Teva Pharmaceuticals and subsidiary IVAX LLC have agreed to a $27.6 million settlement over charges that they paid kickbacks to a psychiatrist for putting nursing home residents on the antipsychotic drug clozapine, the U.S. Department of Justice announced Tuesday.

IVAX allegedly paid a $50,000 “consulting fee” to Chicago physician Michael J. Reinstein, M.D., in exchange for the doctor putting nursing home patients on the generic clozapine made by the company, according to the federal authorities. IVAX also allegedly provided other perks and payments over several years, during which time Reinstein became the No. 1 prescriber of generic clozapine in the country. Teva acquired IVAX in 2005, two years after prosecutors say the kickback arrangement began.

Clozapine poses potentially deadly risks for elderly patients, including a diminished white blood cell count. By 2009, at least three of Reinstein’s patients had died of clozapine intoxication, according to an investigation by ProPublica and the Chicago Tribune.

A civil lawsuit against Reinstein is pending in the Northern District of Illinois.

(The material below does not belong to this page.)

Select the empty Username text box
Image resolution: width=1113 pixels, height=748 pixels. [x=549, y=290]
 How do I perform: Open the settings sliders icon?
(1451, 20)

He filed at least 140,000 false claims for clozapine in the course of prescribing the drug unnecessarily to “thousands” of nursing home residents, the U.S. attorney charged.

Neither Pennsylvania-based Teva nor Florida-based IVAX has admitted any wrongdoing, and the settlement does not assign liability to either company, according to the DOJ. Teva had not responded to a call from McKnight’s as of press time.